JB: But, in fact, that’s the reason given by the Kenyan government for wanting to close down the camp, because they say Al Shabab is using the camps as a base.

GS: That’s correct, and it’s also not proven. The attacks that have taken place in Kenya in recent years have been committed in large part by Kenyan Somalis, so home-grown extremism, which Kenya has completely failed to address, and by Somalis belonging to Al Shabab who have crossed from Somalia directly into Kenya to carry out these attacks. There is not a single shred of evidence that any of the attackers lived in the refugee camps.

JB: You said that these mass expulsions would be illegal. If that’s the case, how can Kenya go ahead and do this? And what can be done on an international legal level to stop it?

GS: Yes, good question! Regrettably countries all over the world are constantly shredding international law. You just have to look at what’s happening in Iraq, Syria, Afghanistan and Yemen, where civilians are being bombed from the skies arbitrarily and indiscriminately in massive numbers, including with US and European military support. So Kenya would not be alone in engaging in massive violations of international human rights and in this case refugee law.

What can be done about it is a difficult question. There is no international refugee law court that could police these kinds of breaches. Kenya would be condemned, widely condemned globally if it were to engage in mass deportation of Somali refugees. That might cost it some political capital, but ultimately it’s probably making a calculation that if it goes ahead with this, the votes that Kenyan politicians are likely to win in next year’s general election outweigh the cost of international condemnation.

Dadaab

Marcus Bleasdale / Human Rights Watch

JB: You were describing earlier how tough life is in these camps, which date back to the early 1990s and which I guess means that for many people it’s become permanent home, but these expulsions, if the Kenyan government were to go ahead with it, would make life even worse than it already is?
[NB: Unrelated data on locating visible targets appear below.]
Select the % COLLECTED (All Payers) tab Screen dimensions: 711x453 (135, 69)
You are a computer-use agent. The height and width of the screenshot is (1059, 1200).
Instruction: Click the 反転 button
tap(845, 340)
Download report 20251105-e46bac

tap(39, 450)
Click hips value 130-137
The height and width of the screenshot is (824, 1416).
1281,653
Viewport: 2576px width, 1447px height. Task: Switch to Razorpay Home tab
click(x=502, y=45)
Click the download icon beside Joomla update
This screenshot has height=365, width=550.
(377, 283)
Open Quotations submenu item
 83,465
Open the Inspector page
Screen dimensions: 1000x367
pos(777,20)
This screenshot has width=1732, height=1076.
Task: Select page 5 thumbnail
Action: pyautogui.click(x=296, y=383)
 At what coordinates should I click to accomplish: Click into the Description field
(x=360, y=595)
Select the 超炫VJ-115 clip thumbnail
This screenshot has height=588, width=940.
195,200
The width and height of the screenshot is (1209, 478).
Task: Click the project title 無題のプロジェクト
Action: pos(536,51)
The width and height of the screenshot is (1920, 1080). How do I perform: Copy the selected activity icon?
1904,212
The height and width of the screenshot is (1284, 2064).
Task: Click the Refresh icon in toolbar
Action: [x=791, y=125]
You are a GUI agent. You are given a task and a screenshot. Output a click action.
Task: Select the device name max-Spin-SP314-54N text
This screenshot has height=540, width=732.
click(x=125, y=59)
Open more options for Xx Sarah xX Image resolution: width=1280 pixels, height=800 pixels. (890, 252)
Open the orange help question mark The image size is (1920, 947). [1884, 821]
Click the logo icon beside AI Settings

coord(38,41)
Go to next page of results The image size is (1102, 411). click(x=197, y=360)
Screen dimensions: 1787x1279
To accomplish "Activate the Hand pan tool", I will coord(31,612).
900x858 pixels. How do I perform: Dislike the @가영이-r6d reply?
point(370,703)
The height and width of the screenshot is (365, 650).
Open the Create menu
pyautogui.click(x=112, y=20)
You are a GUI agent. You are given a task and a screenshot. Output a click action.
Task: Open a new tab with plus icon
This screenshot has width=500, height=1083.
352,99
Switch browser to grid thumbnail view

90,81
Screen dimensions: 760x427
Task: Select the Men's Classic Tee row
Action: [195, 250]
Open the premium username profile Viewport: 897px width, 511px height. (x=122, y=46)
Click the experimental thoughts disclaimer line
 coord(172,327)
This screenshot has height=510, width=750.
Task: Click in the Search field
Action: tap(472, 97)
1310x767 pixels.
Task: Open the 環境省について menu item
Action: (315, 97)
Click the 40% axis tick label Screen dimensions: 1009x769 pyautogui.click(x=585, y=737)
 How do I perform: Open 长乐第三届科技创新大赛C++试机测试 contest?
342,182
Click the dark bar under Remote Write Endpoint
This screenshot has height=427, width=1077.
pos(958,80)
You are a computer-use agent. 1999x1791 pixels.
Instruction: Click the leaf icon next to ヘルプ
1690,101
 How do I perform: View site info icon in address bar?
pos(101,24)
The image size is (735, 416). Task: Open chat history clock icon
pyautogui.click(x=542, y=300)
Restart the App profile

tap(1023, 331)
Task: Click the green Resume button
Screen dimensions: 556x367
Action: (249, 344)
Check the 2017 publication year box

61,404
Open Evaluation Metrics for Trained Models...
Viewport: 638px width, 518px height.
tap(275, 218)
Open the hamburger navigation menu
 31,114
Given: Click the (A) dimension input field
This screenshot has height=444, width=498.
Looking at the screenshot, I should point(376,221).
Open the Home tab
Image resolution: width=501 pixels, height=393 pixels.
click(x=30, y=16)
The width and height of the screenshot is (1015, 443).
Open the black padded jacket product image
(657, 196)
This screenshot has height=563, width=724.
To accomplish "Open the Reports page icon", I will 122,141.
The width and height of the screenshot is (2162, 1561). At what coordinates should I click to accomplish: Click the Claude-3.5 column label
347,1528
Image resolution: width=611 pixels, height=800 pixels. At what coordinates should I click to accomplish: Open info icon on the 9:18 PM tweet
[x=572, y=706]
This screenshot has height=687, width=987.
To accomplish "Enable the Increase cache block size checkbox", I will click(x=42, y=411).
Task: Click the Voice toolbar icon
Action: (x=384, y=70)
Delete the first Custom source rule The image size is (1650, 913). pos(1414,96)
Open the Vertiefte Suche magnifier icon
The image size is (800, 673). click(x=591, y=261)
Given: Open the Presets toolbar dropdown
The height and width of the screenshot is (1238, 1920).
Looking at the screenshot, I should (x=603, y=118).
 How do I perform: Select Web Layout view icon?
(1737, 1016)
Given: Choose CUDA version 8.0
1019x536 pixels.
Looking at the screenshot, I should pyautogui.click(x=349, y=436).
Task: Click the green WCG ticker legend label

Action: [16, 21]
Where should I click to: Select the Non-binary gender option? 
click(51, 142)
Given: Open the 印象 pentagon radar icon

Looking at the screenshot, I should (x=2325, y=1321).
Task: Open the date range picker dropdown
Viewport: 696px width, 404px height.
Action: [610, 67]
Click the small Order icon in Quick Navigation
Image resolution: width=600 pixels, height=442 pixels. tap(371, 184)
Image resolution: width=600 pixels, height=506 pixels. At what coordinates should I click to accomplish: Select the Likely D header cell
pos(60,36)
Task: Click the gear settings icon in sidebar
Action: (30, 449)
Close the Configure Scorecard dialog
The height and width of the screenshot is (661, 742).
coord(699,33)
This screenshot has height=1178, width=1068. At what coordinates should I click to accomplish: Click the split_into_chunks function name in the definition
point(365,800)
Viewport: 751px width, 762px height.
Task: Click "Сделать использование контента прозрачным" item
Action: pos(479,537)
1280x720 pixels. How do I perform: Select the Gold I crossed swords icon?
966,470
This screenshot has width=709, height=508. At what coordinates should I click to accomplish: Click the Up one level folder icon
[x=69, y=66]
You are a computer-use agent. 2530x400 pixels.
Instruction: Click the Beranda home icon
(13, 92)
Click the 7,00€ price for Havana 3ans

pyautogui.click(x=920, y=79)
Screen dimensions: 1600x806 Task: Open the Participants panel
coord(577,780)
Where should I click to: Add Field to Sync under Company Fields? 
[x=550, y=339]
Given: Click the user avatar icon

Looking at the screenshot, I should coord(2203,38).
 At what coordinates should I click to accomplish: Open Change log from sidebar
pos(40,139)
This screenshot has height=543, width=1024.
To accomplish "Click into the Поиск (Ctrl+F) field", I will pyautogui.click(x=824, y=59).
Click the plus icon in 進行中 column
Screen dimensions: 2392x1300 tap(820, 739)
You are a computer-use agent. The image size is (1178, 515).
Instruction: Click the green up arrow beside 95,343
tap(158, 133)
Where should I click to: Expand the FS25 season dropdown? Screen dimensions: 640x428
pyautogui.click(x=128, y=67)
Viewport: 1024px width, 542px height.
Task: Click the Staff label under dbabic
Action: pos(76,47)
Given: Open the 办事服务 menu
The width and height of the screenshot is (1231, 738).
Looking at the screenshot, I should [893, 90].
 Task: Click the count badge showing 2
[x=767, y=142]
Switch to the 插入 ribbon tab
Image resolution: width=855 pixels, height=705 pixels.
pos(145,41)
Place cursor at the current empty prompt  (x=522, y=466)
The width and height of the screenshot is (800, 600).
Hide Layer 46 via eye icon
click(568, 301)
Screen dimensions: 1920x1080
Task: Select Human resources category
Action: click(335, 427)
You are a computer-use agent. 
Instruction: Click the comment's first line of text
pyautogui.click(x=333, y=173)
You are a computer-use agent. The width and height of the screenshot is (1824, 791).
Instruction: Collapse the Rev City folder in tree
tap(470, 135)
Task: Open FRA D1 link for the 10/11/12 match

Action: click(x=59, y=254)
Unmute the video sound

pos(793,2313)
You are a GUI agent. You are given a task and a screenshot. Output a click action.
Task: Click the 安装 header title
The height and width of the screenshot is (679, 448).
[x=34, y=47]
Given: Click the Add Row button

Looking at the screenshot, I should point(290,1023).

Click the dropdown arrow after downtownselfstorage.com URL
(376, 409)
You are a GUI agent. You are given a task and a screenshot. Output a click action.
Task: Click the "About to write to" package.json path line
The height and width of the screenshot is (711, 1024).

GS: There’s no question that life inside Somalia for these people would be a lot worse than the tough conditions in Kenya. We’ve documented the lives that displaced Somalis live in horrendous camp conditions around Mogadishu for example. There the authorities in fact have been forcibly evicting tens of thousands of women and children in recent years. So people with nowhere to go, fleeing conflict in their villages in Somalia, end up in these displaced people’s camps around the capital Mogadishu, and are then forced by the government out of those camps, end up living under trees and out in the open with no assistance whatsoever. We’ve documented widespread rape of Somali women in these displacement camps in Somalia. We’ve documented really horrendous situations in which militia charge displaced civilians rent for sitting under a tree, so that they can be in the shade and not out in the open sunshine – as you can imagine, the sun is pretty punishing in Somalia. So the conditions in the camps in Kenya, bad though they are, are pretty good compared to the horrendous conditions in Somalia.

JB: And what’s the Somali government saying about all of this?

The Somali government has called on Kenya to change these plans, to rescind them. It says forcing Somalis back into Somalia at this stage would be not only an international legal breach but would also be a horrendous moral abrogation on the part of the Kenyan authorities, and of course they’re right.

Dadaab

Marcus Bleasdale / Human Rights Watch

JB: So, given the potential dire consequences of this and illegality of this, the Kenyan government is arguing security but do people think there could be other motivations behind this?

GS: Yes. We think there are probably two main motivations. Firstly, next year there are elections in Kenya, and politicians know that demonising refugees is a good vote winner. And they’re not the only ones: it happens in the United States, it happens in Europe, it happens in South East Asia, it happens all over the world, and we’ve seen before in Kenya. And secondly the World Humanitarian Summit is taking place in Istanbul in 10 days’ time. States will be positioning themselves ahead of calls for funds they will make to donors. So it’s possible that they’re going to use this as a way to pressure the Europe Union and other states to give Kenya more money for these camps.